LONDON (Reuters) - Royal Bank of Scotland sought to shake off its reputation as Britain's pariah bank on Thursday with plans to cut more costs and reposition itself as a UK-focused retail and commercial lender.

New chief executive Ross McEwan is under pressure to restore RBS's standing with its political masters and the general public after a year of fines, customer complaints and technology problems.

The bank, which is 81-percent owned by the government, on Thursday posted an 8.2 billion pound ($13.64 billion) pretax loss for 2013 due to restructuring costs and misconduct charges.

That brings the total RBS has lost since it was bailed out in 2008 to 46 billion pounds ($76.53 billion)- just above the amount taxpayers paid for its rescue during the financial crisis.

"We are the least trusted company in the least trusted sector of the economy. That must change," McEwan told an audience of employees and customers at The Trampery, a new business hub funded by RBS in the east of London.

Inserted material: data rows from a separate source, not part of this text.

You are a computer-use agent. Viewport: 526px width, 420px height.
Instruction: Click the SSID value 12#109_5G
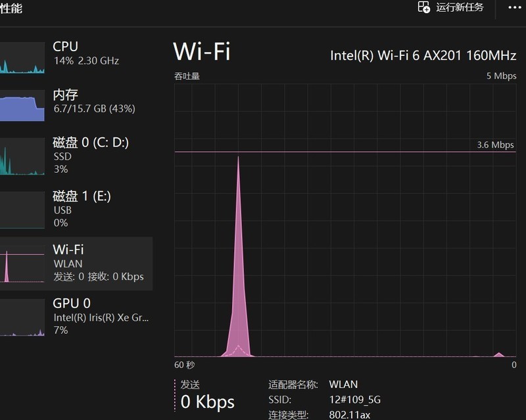(355, 400)
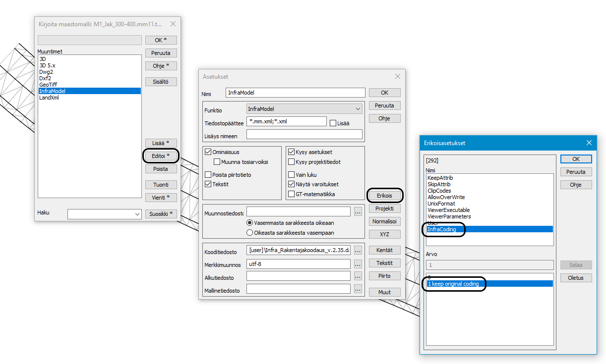Click the Editoi button in converter dialog
Image resolution: width=606 pixels, height=364 pixels.
click(x=161, y=156)
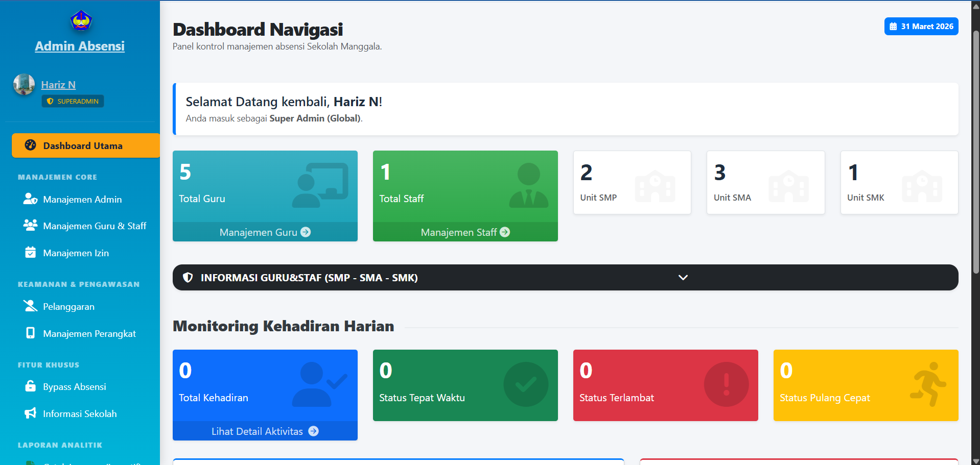
Task: Click the Hariz N profile avatar
Action: (24, 85)
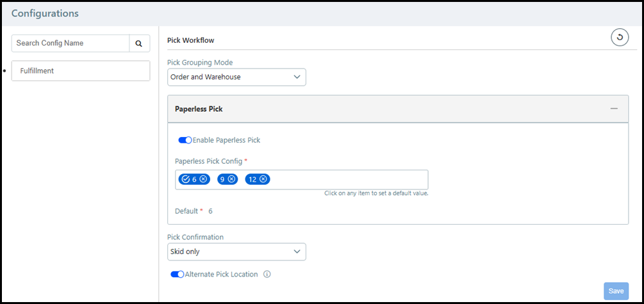Focus the Search Config Name field
The height and width of the screenshot is (304, 644).
(70, 44)
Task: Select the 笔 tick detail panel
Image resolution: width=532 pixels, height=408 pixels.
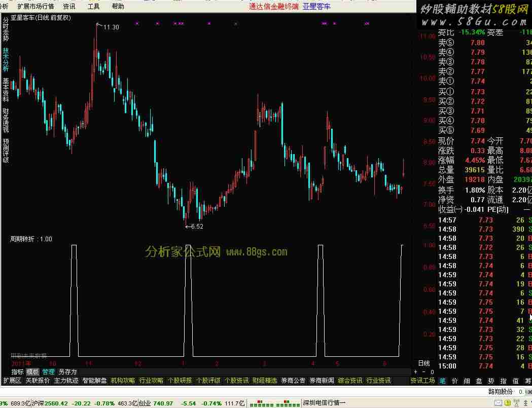Action: pyautogui.click(x=442, y=381)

Analysts warned it would take time for investors to see the benefit of the restructuring and there were high risks to the plan. RBS stock was the top faller among European banking shares, down 8 percent.

"We are skeptical of there being a lot of low-hanging fruit in the cost-save department given 7 billion pounds in restructuring charges taken under previous management," Jason Napier, analyst at Deutsche Bank, who has a "sell" rating on the shares.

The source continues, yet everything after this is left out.